[PROBLEM DETAILS]:
Determine how many of the lines below include "Dodi", then respond with that number and no other text.

[MATERIALS PROVIDED]:

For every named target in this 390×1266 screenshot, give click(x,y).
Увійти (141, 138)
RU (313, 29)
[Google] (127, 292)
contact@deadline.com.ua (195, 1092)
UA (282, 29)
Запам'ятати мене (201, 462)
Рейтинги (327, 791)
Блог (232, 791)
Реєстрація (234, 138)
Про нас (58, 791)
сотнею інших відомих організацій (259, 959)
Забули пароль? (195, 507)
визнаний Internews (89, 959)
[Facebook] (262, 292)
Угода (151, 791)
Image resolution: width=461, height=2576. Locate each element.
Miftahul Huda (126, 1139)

* * *

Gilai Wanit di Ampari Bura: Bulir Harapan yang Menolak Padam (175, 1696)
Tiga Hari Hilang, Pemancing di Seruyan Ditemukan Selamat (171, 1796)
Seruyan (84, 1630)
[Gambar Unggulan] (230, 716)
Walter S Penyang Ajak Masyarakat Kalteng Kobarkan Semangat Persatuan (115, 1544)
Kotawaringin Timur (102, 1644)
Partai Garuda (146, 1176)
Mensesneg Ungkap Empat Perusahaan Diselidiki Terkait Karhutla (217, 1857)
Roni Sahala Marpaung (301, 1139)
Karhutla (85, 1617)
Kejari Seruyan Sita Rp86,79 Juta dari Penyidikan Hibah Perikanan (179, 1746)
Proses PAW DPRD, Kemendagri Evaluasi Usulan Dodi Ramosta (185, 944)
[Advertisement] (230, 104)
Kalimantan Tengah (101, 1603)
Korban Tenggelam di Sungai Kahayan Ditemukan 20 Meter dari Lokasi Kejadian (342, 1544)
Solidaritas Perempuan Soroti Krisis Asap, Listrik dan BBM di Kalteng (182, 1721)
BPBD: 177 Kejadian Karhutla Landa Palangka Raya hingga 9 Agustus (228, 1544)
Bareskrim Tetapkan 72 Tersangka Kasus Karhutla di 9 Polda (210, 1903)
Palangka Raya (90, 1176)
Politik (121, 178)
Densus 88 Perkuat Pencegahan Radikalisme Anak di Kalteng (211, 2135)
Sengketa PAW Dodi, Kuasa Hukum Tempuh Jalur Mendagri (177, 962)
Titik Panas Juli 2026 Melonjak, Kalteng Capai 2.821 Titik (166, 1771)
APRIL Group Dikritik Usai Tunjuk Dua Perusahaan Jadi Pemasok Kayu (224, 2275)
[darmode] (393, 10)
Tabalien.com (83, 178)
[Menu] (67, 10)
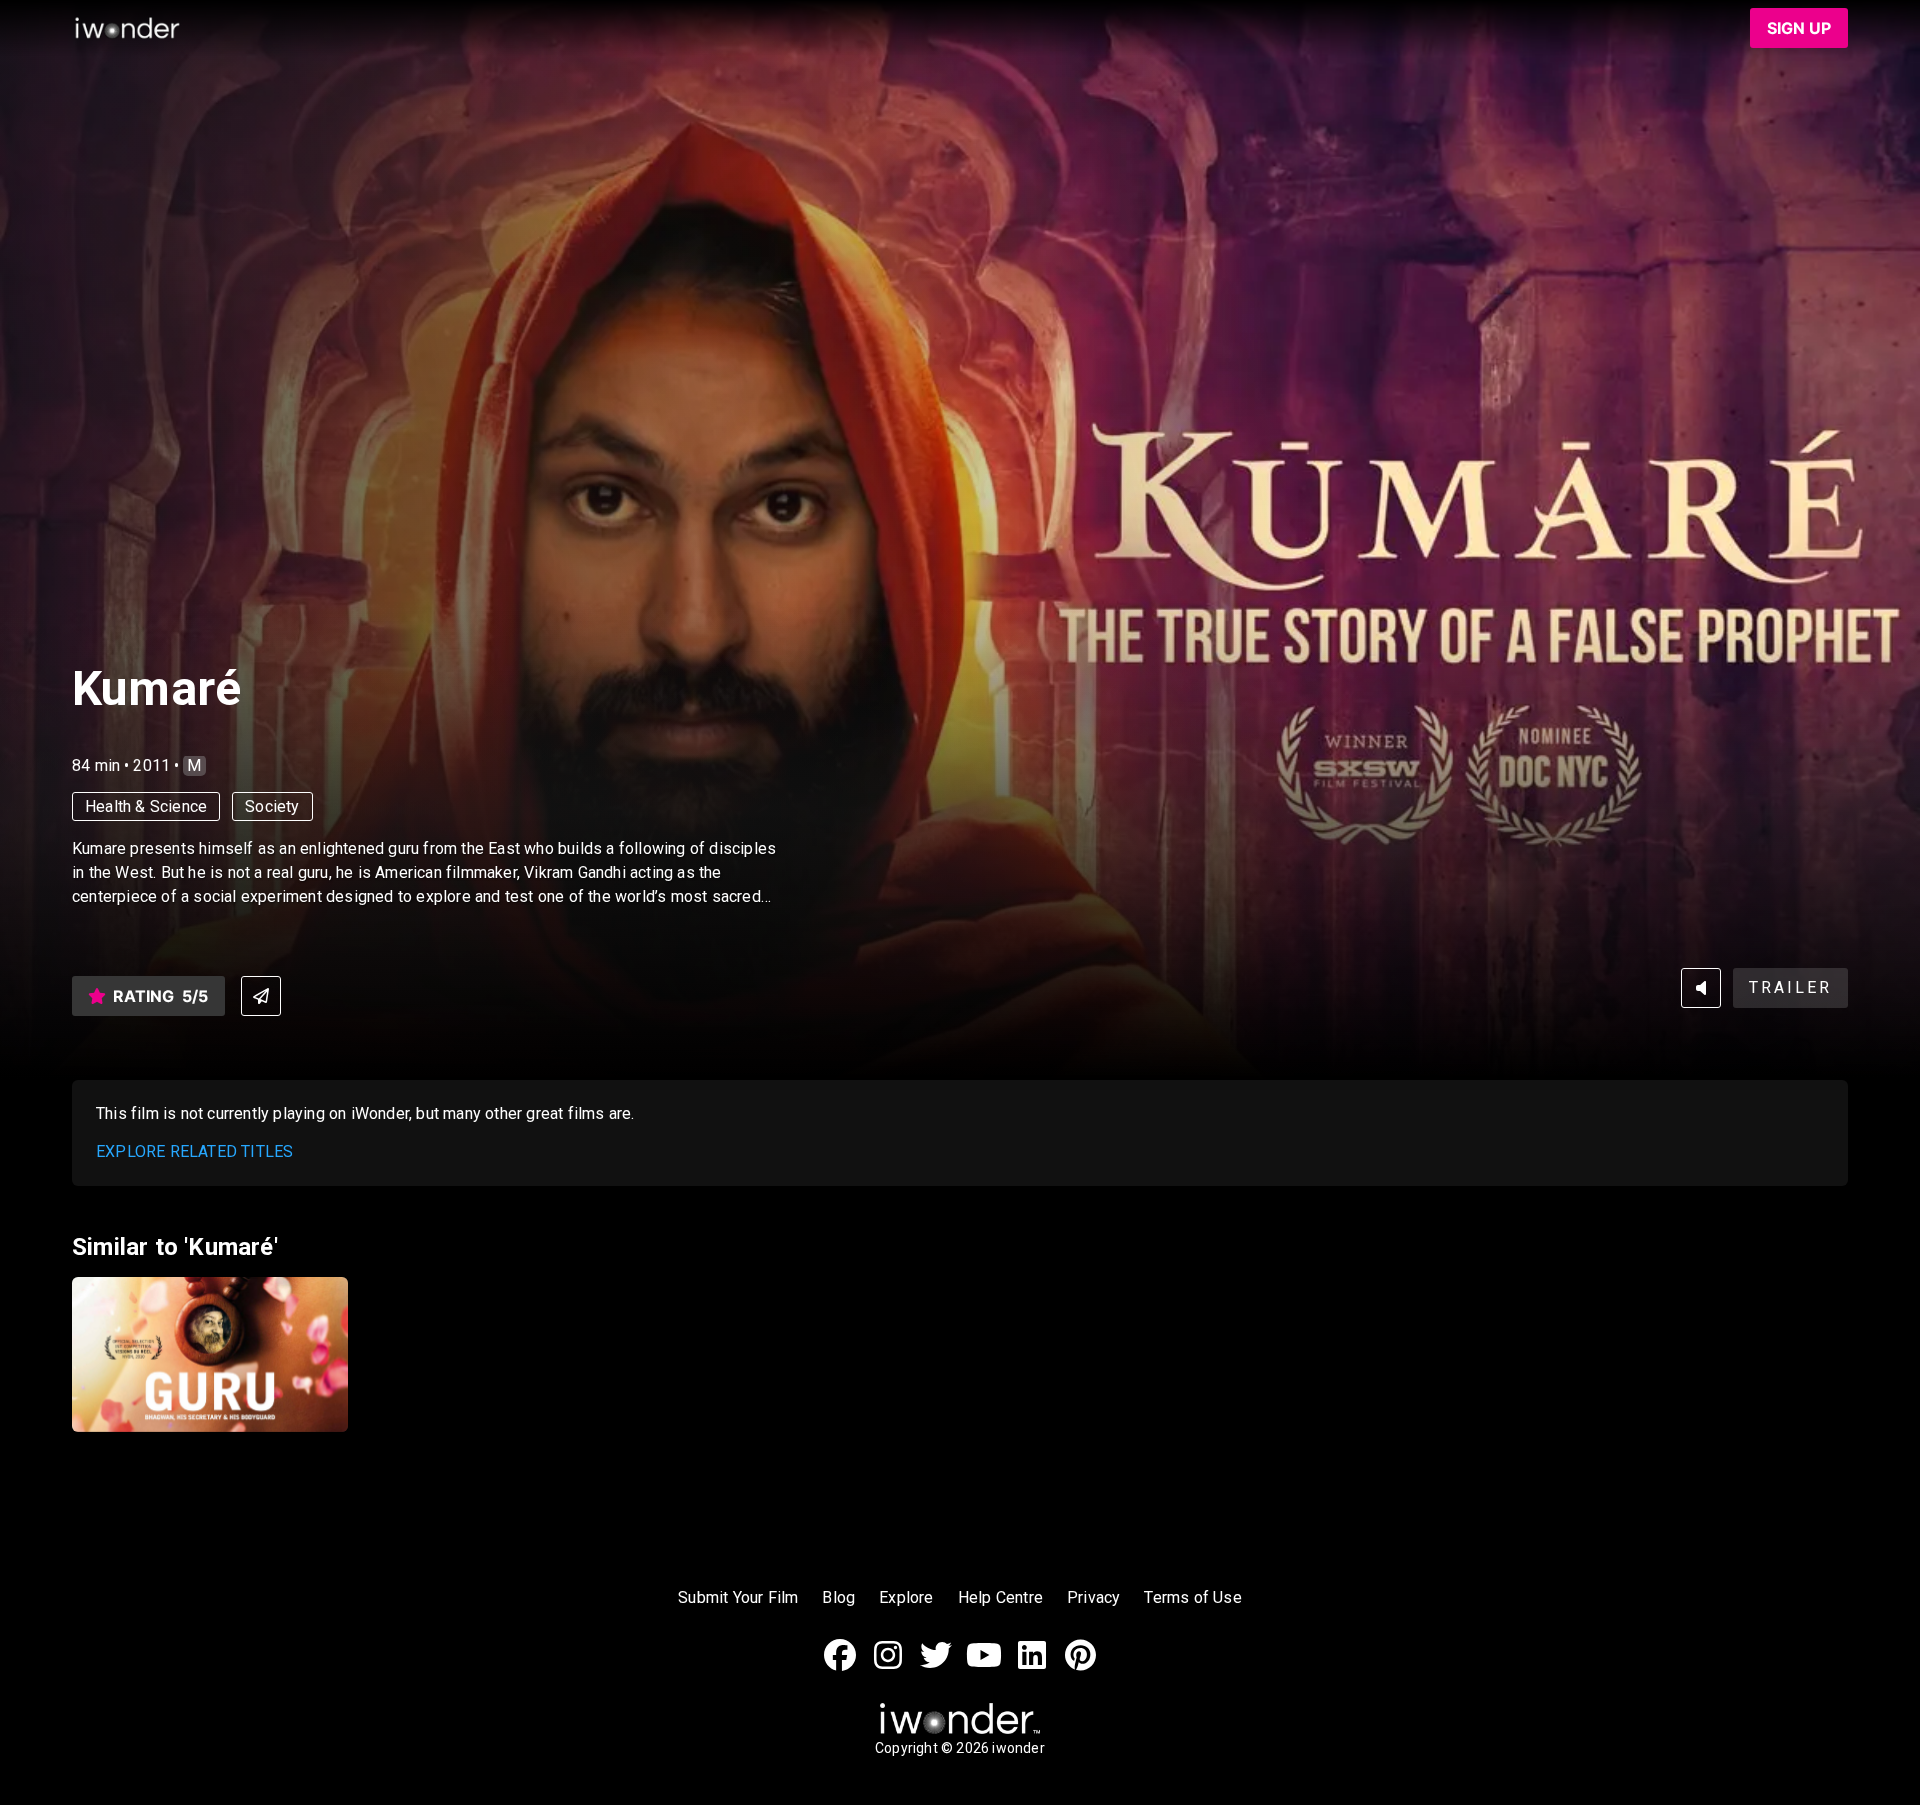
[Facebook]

[ANSWER SECTION]:
2